**What is required**
Give back the data in full. Leave nothing out.

[Data extracted from a collection]
○ ○ ○ ○ ○ ○ ○

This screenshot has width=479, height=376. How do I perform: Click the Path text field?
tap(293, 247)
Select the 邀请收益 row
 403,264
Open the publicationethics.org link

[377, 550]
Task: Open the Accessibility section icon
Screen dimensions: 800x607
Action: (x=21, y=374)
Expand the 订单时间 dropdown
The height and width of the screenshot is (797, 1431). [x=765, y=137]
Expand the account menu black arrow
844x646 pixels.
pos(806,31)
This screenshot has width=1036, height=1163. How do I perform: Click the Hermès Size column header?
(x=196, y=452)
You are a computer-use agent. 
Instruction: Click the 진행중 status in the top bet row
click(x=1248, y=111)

○ ○ ○ ○ ○ ○ ○

**Finished exercise**
This screenshot has width=479, height=376. How do I perform: Click the Path text field?
tap(293, 247)
Select the 邀请收益 row
 403,264
Open the publicationethics.org link

[377, 550]
Task: Open the Accessibility section icon
Screen dimensions: 800x607
Action: (x=21, y=374)
Expand the 订单时间 dropdown
The height and width of the screenshot is (797, 1431). [x=765, y=137]
Expand the account menu black arrow
844x646 pixels.
pos(806,31)
This screenshot has width=1036, height=1163. How do I perform: Click the Hermès Size column header?
(x=196, y=452)
You are a computer-use agent. 
Instruction: Click the 진행중 status in the top bet row
click(x=1248, y=111)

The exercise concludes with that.